Всё началось в Поле, на следующий день после нашего триумфального прибытия. Меня внезапно вызвали в Марине оберкоммандо для встречи с самим главнокомандующим, адмиралом Гаусом. Это был довольно вспыльчивый человек с глубоко посаженными орлиными глазами, мы звали его "Старый Воттераз" — за его привычку поглаживать острую бородку, приговаривая "na so was" — "вот те раз". Когда я встретился с ним, здоровье его уже оставляло желать лучшего, он почти умирал от болезни лёгких, но вел себя вполне радушно, очевидно, позабыв, как годом ранее отклонил моё награждение орденом Марии-Терезии.

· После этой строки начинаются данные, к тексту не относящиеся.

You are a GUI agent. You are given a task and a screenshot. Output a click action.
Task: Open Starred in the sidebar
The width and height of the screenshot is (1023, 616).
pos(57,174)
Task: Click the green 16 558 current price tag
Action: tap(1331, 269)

Теперь он сообщил, что я удостоен этой великой чести.
— Совсем неплохо, так ведь, Прохазка? На флоте уже четыре "Марии-Терезии", и три из них — у подводников. Награждение состоится в Вене, девятнадцатого.
— Но герр адмирал, девятнадцатого у меня свадьба...
— Вот те раз. Отлично — значит, двойное представление для публики. Свадьбу лучше отложить до следующей субботы.
Я вернулся, в Бриони, чтобы собрать вещи, прежде чем отправиться на поезде в Вену. Я как раз укладывал багаж, когда постучали в дверь. Оказалось, это мой старый знакомый Тони Штрауслер, теперь линиеншиффслейтенант, ожидавший в Бриони назначения на подводную лодку.
— Привет, Прохазка. Прости за беспокойство. Не возражаешь, если я войду?
— Нет, Штрауслер, вовсе нет. Всегда рад тебя видеть. Какие новости?
— Да ничего особенного, только вот UC-8 задерживается.
— Немецкий минёр? Тот тип... ээ... Брайсхаупт, это его лодка?
— Да, его. Они должны были вернуться четыре дня назад. Ты ничего про них не слышал?
— Боюсь, что нет. Но опоздание на четыре дня — это долгий срок, если речь только о поломке машин. Может, лодку разорвало на куски их же собственными минами.
— Боюсь, Прохазка, у меня для тебя плохая новость — на борту UC-8 находился твой будущий шурин.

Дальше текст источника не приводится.